Sustainability

A CONVERSATION WITH JOHN ELLIOTT

John Elliott with his home electric heat pump, a key part of his family's effort to move off natural gas use and reduce their household climate footprint.

The Sustainable Berkeley Lab team collaborates with partners site-wide to reduce the Lab’s climate, waste, and water footprint. John Elliott heads the team as the Lab’s Chief Sustainability Officer, a role that was created when John joined the Lab in 2012. April is Earth Month time to look at the Lab's sustainability goals and the largest challenges facing the Lab and the earth.

How does Sustainable Berkeley Lab support the Lab’s mission?

We work to reduce the Lab’s climate, waste, and water footprint. This work typically involves addressing inefficiencies and improving Lab operations. You can learn more at sbl.lbl.gov, and see graphs of progress at sbl.lbl.gov/data.


What are Sustainable Berkeley Lab’s top three or four priorities today?

Our goals involve actions that we take as an organization as well as encouraging people to take actions on their own. There are more than 20 initiatives described in greater detail in a Plan for a Sustainable Berkeley Lab, but let me review a few near-term priorities.
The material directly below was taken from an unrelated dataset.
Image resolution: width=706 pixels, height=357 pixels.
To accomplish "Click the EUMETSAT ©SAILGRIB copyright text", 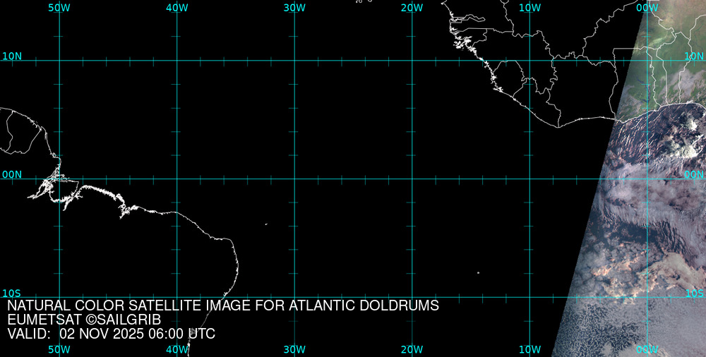I will click(84, 320).
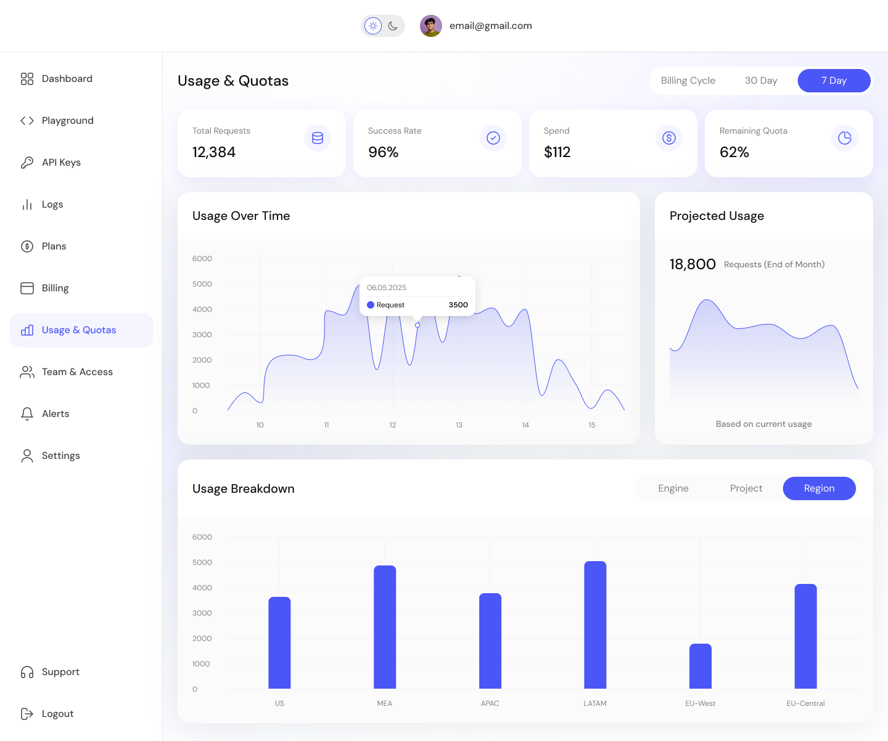This screenshot has height=741, width=888.
Task: Switch to Billing Cycle time range
Action: click(x=688, y=81)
The Lab is working to improve the operations and efficiency of our buildings and to purchase renewable energy through long-term contracts to decarbonize our electricity supply. We need to upgrade our main site water metering, and we can all help by keeping organic waste out of the landfill.

Many of our efforts tackle interrelated aspects of the same problem. If we take food as an example, the environmental impacts of our food can vary by a factor of five depending on the types of food we choose to eat. And then a large portion of that food - 30 to 40% - is never eaten and becomes waste. Over half of this wasted food ends up in the landfill where it produces methane, a potent greenhouse gas. This is a loop that is worth closing through informed choices, use of food banks, composting, and other strategies. California law (SB 1383) is recognizing this challenge and we will be supporting efforts to implement regulations that will go into effect within a year to significantly reduce the organic matter going to the landfill across the state.

Who do you partner with at the Lab to be successful?

We have strong partnerships with operational divisions such as Facilities and Environment Health and Safety (EHS). We also work with many different scientific units - like ETA, NERSC, and JGI - on longer-term sustainability efforts. For example, we work with EHS to determine the optimal level of building ventilation for safety and efficiency, especially focusing on laboratory spaces. And we work closely with NERSC staff to reduce the energy and water used for high-performance computing. Due to its size and complexity, NERSC represents the Lab’s single largest source of energy and water consumption.

Who from the past, present, or future would you like to job shadow? And why?

I’d like to be working with an experienced sustainability practitioner from the year 2050. By then, we should have mostly decarbonized our economy and made many other advances in eliminating waste. They might help us develop the perspective needed to change our practices with greater focus and all deliberate speed.